# power supply for lights in trailer.



## mako1 (Sep 1, 2013)

Have a small trailer.12 ft. v nose .Just wondering what others do to [power some lights.There is one installed that is not bad but I need more and have one big one LED I'd like to install that would light up the back of the truck and trailer.
Not lookimg for types of lights but how to power them.The one in the trailer now does not work unless the truck is hooked up and running and the running lights are turned on.I know I could mount a battery to the tongue to run the lights but looking for a better option?


----------



## tjbnwi (Feb 24, 2009)

You want to run the lights without the truck connected to the trailer?

If so, a battery is your only best option. If you went with a small solar panel you would still need a battery to carry the load. Cord and inverter is impractical. 

Wind turbine will not work on calm days.

Tom


----------



## mako1 (Sep 1, 2013)

:thumbup:That's what I figured.Thought maybe someone here was smarter than I am.Should have known better


----------



## Tinstaafl (Jan 6, 2008)

mako1 said:


> :thumbup:That's what I figured.Thought maybe someone here was smarter than I am.Should have known better


Them's fightin' words.

Park the trailer beside a stream in which you have set up a waterwheel generator, hook it up and enjoy.

Hah! Didn't think of that one, did you? :smartass:


----------



## [email protected] (Nov 17, 2014)

*Power Supply For Lights In Trailer.*

My trailer runs on a small Nuclear Reactor :smartass:

But seriously I have seen quite a few motorcross trailers that had solar panels on top that charged a battery and ran a few lights that way. 

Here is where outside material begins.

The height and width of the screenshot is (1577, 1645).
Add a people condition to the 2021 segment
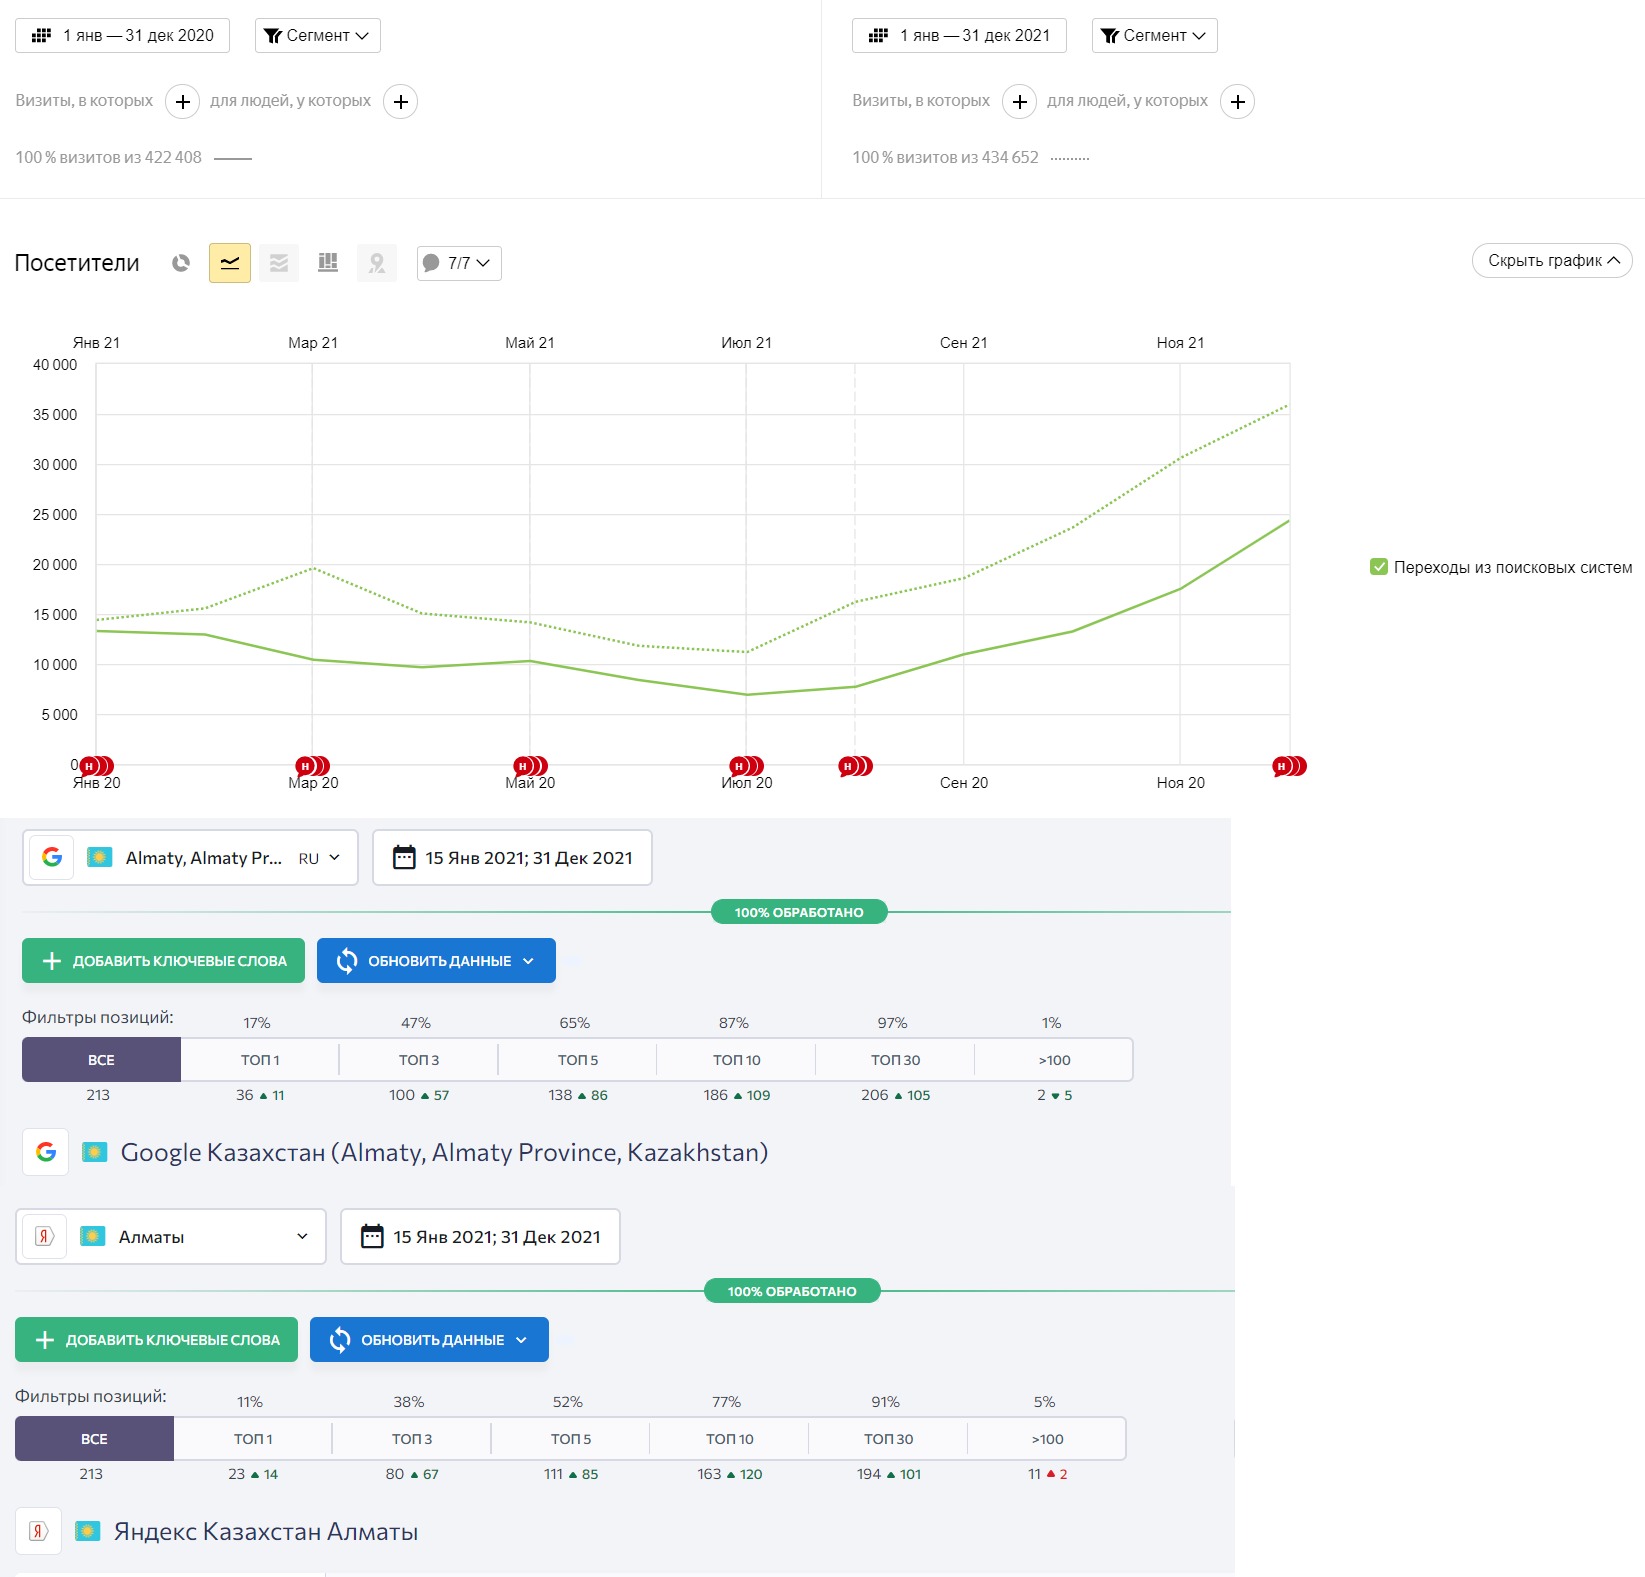click(x=1237, y=101)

I suppose you could also just tie your battery into your break away battery line, and have it charge that way, but I would look into it more before doing anything like that.


----------



## TNTRenovate (Aug 19, 2010)

[email protected] said:


> My trailer runs on a small Nuclear Reactor :smartass:


Good thing you run on BS.


----------



## concrete2013 (Nov 6, 2014)

You need a battery


----------



## AustinDB (Sep 11, 2006)

How about rigging up a hand crank radio, like what was found around Y2K, to run those lights 😎


----------



## GTX63 (Sep 9, 2011)

My 20' cargo trailer has led rope lights. I keep a 2k invertor generator inside and anything that needs juice I just fire it up and plug them in. My gennie runs about 58 db so it isn't loud.


----------



## Randy Bush (Mar 7, 2011)

some lanterns or candles might work pretty good too.


----------



## mako1 (Sep 1, 2013)

[email protected] said:


> My trailer runs on a small Nuclear Reactor :smartass:
> 
> But seriously I have seen quite a few motorcross trailers that had solar panels on top that charged a battery and ran a few lights that way.
> 
> I suppose you could also just tie your battery into your break away battery line, and have it charge that way, but I would look into it more before doing anything like that.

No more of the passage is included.